Given request 1>
Using the impression creep text, decide whether each statement below agrees with it. Answer (a), (b), and (c) with yes or no, and quote the deciding words.
(a) The punch is usually made of tungsten carbide.
(b) The sample is loaded at room temperature.
(c) Impression velocity is the rate at which the punch penetrates the specimen surface.
Given request 2>
Write the next part of the passage on impression creep tests, beginning after its final equation.

───── Source text ─────

Impression creep tests are carried out to evaluate the creep deformation behavior of materials. The technique was pioneered by JCM Li and co-workers [1–3]. In an Impression Creep test, a cylindrical punch typically of 1 mm diameter with a flat end, made of tungsten carbide, is forced into the flat surface of a sample of about 10 × 10 × 10 mm by the application of a constant load and at high temperature. During the test, the penetration of the cylindrical punch is continuously monitored as a function of time till a steady state is reached.

When a constant load L is applied to the specimen through a cylindrical punch of diameter d, the mean pressure under the punch is given by,

$$ \sigma_{imp} = \frac{4L}{{\pi d^{2} }}. $$

(1)

Under the stress \( \sigma_{imp} \), the cylindrical punch penetrates into the surface of the specimen to a depth h in time t. The rate at which the cylindrical punch penetrates the specimen surface is referred to as impression velocity. It is given by,

$$ v_{imp} = \frac{dh}{dt}. $$

(2)

───── Given data ─────

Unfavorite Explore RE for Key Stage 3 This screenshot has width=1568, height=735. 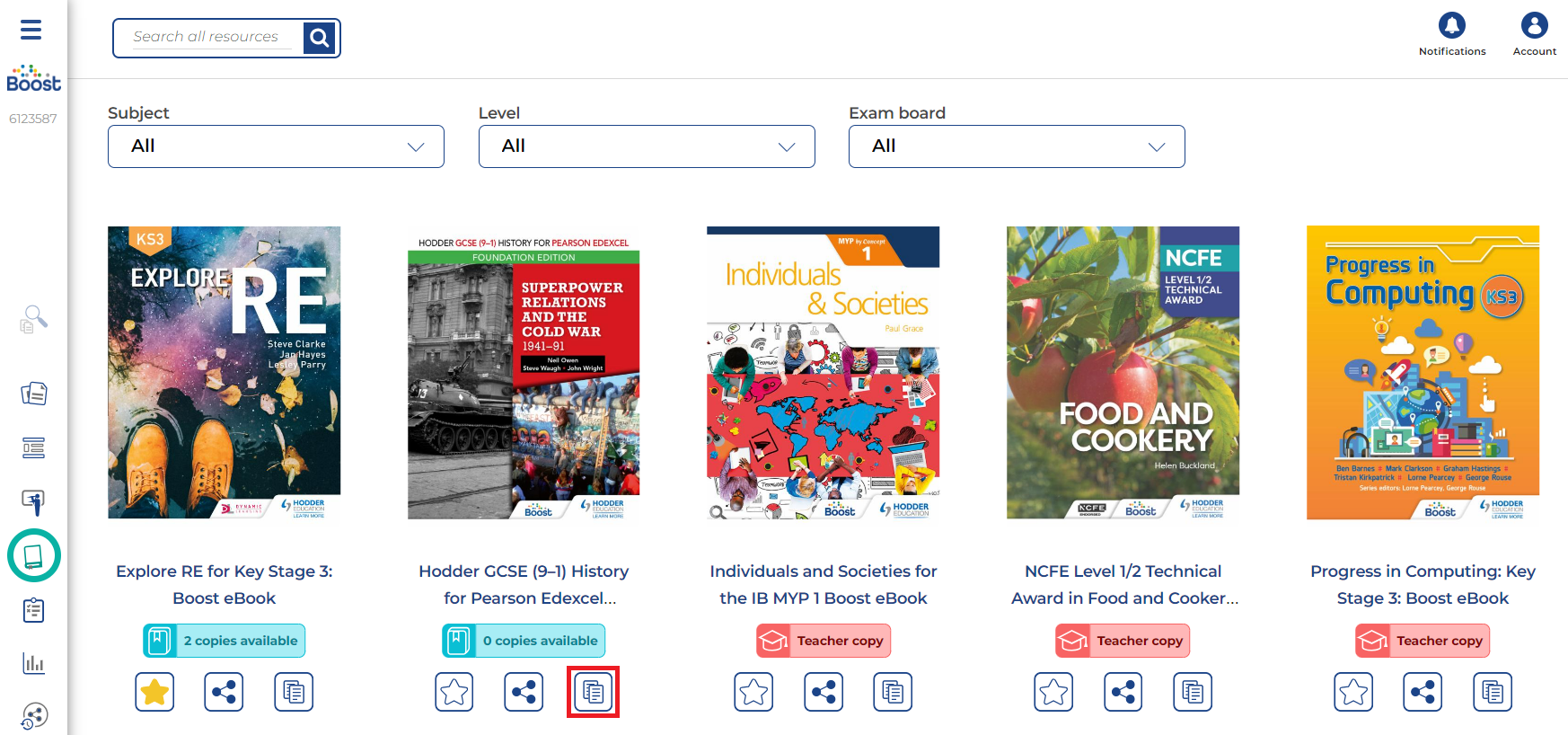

─────

Exercise output 1>
(a) Yes: "made of tungsten carbide"
(b) No: "at high temperature"
(c) Yes: "The rate at which the cylindrical punch penetrates the specimen surface is referred to as impression velocity."

Exercise output 2>
Empirical correlations have been developed for \( \sigma_{imp} \) and \( \frac{{v_{imp} }}{d} \) (normalised impression velocity) in impression creep and uniaxial stress \( \sigma_{uni} \) and creep rate \( \dot{\varepsilon }_{uni} \) in conventional uniaxial creep respectively [4]. The general forms of these correlations are [5],

$$ \sigma_{uni} = \alpha \sigma_{imp} $$

(3)

$$ \dot{\varepsilon}_{uni} = \frac{{v_{imp} }}{\beta d} $$

(4)

where, \( \alpha \) and \( \beta \) are the correlation factors. \( \alpha \) has a value of about 0.3 for most materials and the value of \( \beta = 1 \).

A typical impression creep testing system is shown in Fig. 1a. It consists of a specimen cage with two frames, one fixed to the bottom plate of the specimen cage and the other connected to the pull rod which is free to move. The former has an indenter holder to which the indenter is fixed and the latter has a sample holder over which test specimen is placed below the indenter. The pull rod is connected to the lever arm which has a 1:10 lever ratio. The vertical movement of the pull rod and hence the impression depth is sensed through a Linear Variable Differential Transducer. A load cell is attached to the load train in order to measure the applied load accurately. The temperature control system ensures constant temperature. The furnace is surrounded by a vacuum chamber which can produce a vacuum level up to 10⁻⁶ mbar and is used to avoid oxidation of the specimen at higher test temperatures. Impression creep data is recorded using a PC-based online data acquisition system. Typical indentations from IC tests are shown in Fig. 1b.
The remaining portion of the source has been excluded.